Fini l’industrie lourde. Fini les mines de charbon. Fini les fermetures d’usine à répétition. Saint-Étienne, c’est aujourd’hui une ville moderne et qui a su se trouver un nouveau cheval de bataille : le design. Question modernité difficile de faire mieux. C’est en 1998 que l’aventure a débuté, avec la création de la Biennale internationale du design par le directeur de l’école des beaux-arts. Célébré depuis 2013 lors des années impaires, cet événement a acquis une renommée dépassant largement les frontières régionales et même nationales. Devant cet engouement, la municipalité a embrayé en créant le syndicat mixte de la Cité du design en 2005. Quatre ans plus tard, la Cité du design était officiellement inaugurée en grande pompe. Elle se situe dans les locaux de la Manufacture d’armes de Saint-Étienne, désertés par l’industrie. Tout un symbole ! Reconnue capitale du design, Saint-Étienne a définitivement acquis une renommée internationale en devenant ville créative de l’Unesco, un honneur qu’elle partage avec des villes telles que Montréal, Buenos Aires, Berlin, Shanghai, Séoul… excusez du peu.

A SAINT-ÉTIENNE LE DESIGN SE RETROUVE MÊME DANS LES PROJETS D’URBANISME

Désormais, le design colle à la peau de Saint-Étienne autant que les Verts. Cette influence se retrouve même dans la réalisation d’importants projets d’urbanisme. Il en va ainsi du futur pôle commercial qui verra le jour en 2018 sur le site du Pont de l’Ane-Monthieu, à l’une des entrées de la ville. L’allure ultra moderne de ce centre commercial de nouvelle génération se retrouve même dans le nom du projet : Steel. Un hôtel, un pôle restauration, une cité des enfants et un pavillon du design sont notamment au programme en plus des traditionnelles enseignes commerciales. Porté par des fonds privés à hauteur de 150 millions d’euros, Steel devrait générer la création de 600 emplois et permettre l’urbanisation d’un territoire, auparavant,  essentiellement routier. Une belle illustration du nouveau dynamisme économique stéphanois.
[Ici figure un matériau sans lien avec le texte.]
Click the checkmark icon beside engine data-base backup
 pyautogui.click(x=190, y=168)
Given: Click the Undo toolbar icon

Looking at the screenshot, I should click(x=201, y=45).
LES TRAVAUX D’URBANISME VONT BON TRAIN AU CŒUR DE SAINT-ÉTIENNE

Qui dit baisse de la population, crise économique, dit dégradation de l’habitat. Ce fut longtemps le cas à Saint-Étienne mais les choses ont bien changé. Les projets d’urbanisme s’enchainent les uns après les autres et ce sont des quartiers entiers qui retrouvent une nouvelle vie. C’est ainsi le cas du quartier de Chateaucreux, situé près de la gare SNCF. Le projet est d’envergure, avec à l’horizon 2018 la création de 1 000 logements, 200 000 m2 de bureaux, 180 commerces et 600 places de parking. De quoi transformer radicalement cette partie de la ville et en faire un véritable quartier de vie et d’affaires. D’autres opérations sont en cours ou seront menées dans les prochaines années. La ville vient même de bénéficier d’une subvention de 40 millions d’euros de la part de l’État, dans le cadre du contrat de plan État Région. Cette somme sera doublée par les collectivités partenaires et l’EPA (Établissement Public d’Aménagement) disposera donc de 80 millions pour mener de nouvelles actions. Avec un prix de l’immobilier particulièrement attractif à Saint-Étienne, il y a de fortes chances que les investisseurs regardent la cité du Forez d’un autre œil.